AWS GUI for EKS does not seem working. Neither does Terraform provider. Kops is able to provide production grade Kubernetes cluster. However, the cluster is not integrated into EKS.

  1. Log onto AWS.
  2. Follow a few simple steps to install kops and aws.
  3. Register a domain 4ebi.uk, and create an S3 bucket for kops state if not done already.
  4. Build cluster configuration and deploy the new cluster onto AWS.
  5. Deploy Helm chart nfs-server-provisioner to define a storage class.
  6. Deploy PVC for shared storage.
  7. Deploy Rfam StatefulSet for the workload and private storage.

Note: run aws configure if needed. The kops creates a master node and resets the current-context on the client machine. Thus, it creates two masters.

Docker Enterprise Edition

This is the simpliest environment to work with. The cluster, storage, storage classes are all built-in. The tricky part is to set up CLI. Due to the way RBAC is set up in this environment, a lot of Helm charts may not work. However, this is not a very efficient environment. The cluster is built on top of VMWare VMs.

  1. Log onto HX-UCP or HH-UCP.
  2. Install UCP client bundle and Kubernetest CLI.
  3. Deploy PVC for shared storage.
  4. Deploy Rfam StatefulSet for the workload and private storage.

Note: cd hx-ucp-bundle-xxx or cd hh-ucp-bundle-xxx to run source env.sh to reset current-context for Kubernetes if needed.

Google Cloud Platform

Google provides three ways to create a cluster: GUI, CLI and Terraform module. All of them can product the same cluster consistently. GCP GUI also has wizard to provision NFS server. There seems no CLI for this.

  1. Log onto GCP.
  2. Create a GKE cluster via GUI, gcloud command or Terraform module.
  3. Create NFS storage via GUI. Take note of the IP address and export path.
  4. Deploy Helm chart nfs-client-provisioner to define a storage class.
  5. Deploy PVC for shared storage.
  6. Deploy Rfam StatefulSet for the workload and private storage.

Note: run all commands from the cloud shell.

NFS Filestore

GCP provides NFS filestore, which can be created or managed at https://console.cloud.google.com/filestore. Take note of IP address and export path for NFS mount or PVC.

Microsoft Azure

Azure provides three ways to create a cluster: GUI, CLI and Terraform module, with Terraform as tutorials. They support both PowerShell and BASH by default in Cloud Shell. In addition, Terraform is installed by default in Cloud Shell, too.

  1. Log onto MSA.
  2. Create a AKE cluster via GUI, gcloud command or Terraform module.
  3. Deploy Helm chart nfs-server-provisioner to define a storage class.
  4. Deploy PVC for shared storage.
  5. Deploy Rfam StatefulSet for the workload and private storage.
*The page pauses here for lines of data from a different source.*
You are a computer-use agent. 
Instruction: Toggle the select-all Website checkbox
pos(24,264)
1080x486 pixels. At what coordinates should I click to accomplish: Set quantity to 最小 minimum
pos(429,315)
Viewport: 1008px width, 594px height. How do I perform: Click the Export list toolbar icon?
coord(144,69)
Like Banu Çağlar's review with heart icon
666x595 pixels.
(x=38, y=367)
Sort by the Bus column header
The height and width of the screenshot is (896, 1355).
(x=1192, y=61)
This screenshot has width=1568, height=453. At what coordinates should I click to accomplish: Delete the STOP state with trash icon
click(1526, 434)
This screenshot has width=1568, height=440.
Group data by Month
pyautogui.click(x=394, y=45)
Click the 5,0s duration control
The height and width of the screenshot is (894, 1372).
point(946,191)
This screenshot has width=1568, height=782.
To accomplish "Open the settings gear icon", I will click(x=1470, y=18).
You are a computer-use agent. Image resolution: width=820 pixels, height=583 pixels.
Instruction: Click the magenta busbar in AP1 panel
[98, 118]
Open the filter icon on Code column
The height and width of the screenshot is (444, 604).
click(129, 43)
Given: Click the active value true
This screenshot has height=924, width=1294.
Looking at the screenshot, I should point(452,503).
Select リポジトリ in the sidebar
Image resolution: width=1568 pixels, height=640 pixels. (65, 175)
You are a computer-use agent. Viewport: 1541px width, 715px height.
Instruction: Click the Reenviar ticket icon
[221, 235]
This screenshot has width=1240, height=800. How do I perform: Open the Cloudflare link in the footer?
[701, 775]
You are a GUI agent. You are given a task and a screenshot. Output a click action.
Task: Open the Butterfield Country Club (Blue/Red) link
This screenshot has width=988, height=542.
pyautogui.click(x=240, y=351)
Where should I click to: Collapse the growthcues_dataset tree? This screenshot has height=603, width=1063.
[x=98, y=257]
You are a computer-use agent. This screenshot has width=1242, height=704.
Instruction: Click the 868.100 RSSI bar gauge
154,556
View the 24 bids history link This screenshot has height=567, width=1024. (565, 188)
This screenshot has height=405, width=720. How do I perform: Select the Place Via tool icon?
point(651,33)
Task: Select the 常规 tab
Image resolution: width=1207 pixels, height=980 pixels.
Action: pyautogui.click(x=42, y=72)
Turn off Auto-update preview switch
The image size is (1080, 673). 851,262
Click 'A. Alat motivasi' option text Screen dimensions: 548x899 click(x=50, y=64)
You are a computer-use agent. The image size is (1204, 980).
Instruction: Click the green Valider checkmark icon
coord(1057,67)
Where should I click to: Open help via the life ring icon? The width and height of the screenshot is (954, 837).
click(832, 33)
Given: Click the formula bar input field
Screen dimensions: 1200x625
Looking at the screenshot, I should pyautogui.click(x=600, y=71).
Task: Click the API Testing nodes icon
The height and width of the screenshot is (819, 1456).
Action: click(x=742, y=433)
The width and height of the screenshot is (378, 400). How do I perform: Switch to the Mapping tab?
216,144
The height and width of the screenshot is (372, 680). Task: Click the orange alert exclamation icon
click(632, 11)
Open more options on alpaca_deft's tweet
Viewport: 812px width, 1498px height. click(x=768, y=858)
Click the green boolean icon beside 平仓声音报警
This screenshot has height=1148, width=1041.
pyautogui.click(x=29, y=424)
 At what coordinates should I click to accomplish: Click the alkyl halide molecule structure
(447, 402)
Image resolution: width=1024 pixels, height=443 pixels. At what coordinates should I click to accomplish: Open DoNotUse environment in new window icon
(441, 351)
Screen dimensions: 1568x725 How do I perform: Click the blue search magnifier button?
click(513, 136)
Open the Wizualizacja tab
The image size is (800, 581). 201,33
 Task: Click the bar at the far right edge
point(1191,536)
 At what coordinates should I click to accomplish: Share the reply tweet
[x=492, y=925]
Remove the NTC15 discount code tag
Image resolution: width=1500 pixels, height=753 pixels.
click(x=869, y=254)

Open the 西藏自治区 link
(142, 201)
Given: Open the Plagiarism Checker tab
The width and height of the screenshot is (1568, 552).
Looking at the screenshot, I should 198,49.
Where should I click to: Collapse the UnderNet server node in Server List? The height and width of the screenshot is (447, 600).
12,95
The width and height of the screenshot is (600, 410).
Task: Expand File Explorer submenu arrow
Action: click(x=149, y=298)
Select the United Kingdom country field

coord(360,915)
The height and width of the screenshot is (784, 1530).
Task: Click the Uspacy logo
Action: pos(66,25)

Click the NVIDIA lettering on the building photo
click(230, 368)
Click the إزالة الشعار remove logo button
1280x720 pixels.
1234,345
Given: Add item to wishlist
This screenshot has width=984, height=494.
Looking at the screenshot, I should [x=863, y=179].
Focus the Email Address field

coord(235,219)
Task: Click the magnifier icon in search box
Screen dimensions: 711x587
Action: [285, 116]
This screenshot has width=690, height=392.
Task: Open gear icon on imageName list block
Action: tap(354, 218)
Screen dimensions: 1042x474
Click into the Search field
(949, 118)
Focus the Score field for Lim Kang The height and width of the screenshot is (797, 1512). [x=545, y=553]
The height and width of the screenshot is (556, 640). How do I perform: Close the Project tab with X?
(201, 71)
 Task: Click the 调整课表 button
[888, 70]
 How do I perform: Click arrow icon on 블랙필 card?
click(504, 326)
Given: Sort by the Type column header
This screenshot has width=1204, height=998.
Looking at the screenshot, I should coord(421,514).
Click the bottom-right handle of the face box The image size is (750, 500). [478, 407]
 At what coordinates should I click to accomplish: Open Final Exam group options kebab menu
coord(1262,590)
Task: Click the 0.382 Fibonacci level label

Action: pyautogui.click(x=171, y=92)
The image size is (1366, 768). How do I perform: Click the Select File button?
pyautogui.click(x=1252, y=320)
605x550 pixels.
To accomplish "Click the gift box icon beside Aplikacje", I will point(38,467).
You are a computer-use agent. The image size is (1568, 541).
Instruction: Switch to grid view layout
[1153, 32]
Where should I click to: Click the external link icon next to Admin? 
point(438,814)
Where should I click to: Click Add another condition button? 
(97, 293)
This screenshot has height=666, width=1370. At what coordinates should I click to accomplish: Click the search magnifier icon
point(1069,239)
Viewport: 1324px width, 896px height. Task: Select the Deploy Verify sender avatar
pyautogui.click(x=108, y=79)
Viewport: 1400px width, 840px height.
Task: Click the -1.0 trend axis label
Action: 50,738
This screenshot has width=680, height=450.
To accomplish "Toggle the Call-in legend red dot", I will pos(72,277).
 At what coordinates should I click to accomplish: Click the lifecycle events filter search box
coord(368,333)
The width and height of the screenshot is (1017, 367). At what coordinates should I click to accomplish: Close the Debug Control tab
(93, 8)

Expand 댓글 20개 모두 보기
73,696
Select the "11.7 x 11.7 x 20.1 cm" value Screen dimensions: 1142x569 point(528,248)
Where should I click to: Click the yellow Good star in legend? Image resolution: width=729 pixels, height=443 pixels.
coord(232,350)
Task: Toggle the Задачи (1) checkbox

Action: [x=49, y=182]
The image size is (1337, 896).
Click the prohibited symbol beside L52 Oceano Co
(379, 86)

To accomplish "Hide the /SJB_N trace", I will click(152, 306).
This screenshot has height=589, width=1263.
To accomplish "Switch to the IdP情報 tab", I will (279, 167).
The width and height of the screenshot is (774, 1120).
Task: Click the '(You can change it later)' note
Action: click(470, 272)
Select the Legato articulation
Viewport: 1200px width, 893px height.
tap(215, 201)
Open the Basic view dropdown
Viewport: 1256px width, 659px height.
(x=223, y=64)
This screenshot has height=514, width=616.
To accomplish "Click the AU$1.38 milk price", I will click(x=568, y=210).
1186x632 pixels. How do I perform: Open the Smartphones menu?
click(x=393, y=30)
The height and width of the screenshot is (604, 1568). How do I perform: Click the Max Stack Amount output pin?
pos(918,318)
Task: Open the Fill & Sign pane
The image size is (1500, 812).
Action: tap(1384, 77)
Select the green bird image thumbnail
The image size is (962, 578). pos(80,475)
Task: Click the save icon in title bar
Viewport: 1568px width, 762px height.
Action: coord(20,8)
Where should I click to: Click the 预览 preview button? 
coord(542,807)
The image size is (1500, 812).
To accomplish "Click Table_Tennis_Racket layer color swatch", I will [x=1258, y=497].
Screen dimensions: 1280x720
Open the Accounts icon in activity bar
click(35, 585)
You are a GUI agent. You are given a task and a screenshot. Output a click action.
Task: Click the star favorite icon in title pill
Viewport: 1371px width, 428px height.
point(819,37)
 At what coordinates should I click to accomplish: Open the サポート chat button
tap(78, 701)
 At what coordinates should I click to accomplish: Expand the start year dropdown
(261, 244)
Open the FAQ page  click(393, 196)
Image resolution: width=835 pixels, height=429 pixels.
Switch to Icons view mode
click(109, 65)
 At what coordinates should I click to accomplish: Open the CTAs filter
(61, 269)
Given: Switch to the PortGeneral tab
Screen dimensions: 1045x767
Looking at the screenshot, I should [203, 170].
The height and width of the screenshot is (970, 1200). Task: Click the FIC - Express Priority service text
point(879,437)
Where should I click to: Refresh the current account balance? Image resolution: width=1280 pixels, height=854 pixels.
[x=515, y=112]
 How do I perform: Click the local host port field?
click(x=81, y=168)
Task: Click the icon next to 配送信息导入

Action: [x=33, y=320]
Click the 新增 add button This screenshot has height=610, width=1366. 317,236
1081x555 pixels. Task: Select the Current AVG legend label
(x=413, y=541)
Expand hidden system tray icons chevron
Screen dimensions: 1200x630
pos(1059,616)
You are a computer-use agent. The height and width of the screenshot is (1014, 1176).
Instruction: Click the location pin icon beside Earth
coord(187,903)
Note: Initialize Terraform with the instructions. Make sure the storage container is created and Terraform is initialized to use it for state. Also make sure that service principle for RBAC is created.

Tip: clouddrive unmount may be needed if the subscription with the storage for clouddrive is disabled or deleted.

OpenStack

The Embassy cloud is based on RedHat version of OpenStack. It does not support Magnum. Therefore, Kubernetes must run on VMs on Embassy. The home-grown cpa-kubernetes is used.

  1. Log onto ECP
  2. Import https://github.com/EMBL-EBI-TSI/cpa-kubernetes into ECP.
  3. Deploy the two CPAs. Take note of the IP address and export path. Note that if an NFS server is available, cpa-nfs-server-and-vol does not need to be deployed.
  4. Deploy Helm chart nfs-client-provisioner to define a storage class.
  5. Deploy PVC for shared storage.
  6. Deploy Rfam StatefulSet for the workload and private storage.

Note: cpa-kubernetes creates a single master. Run all commands from the master.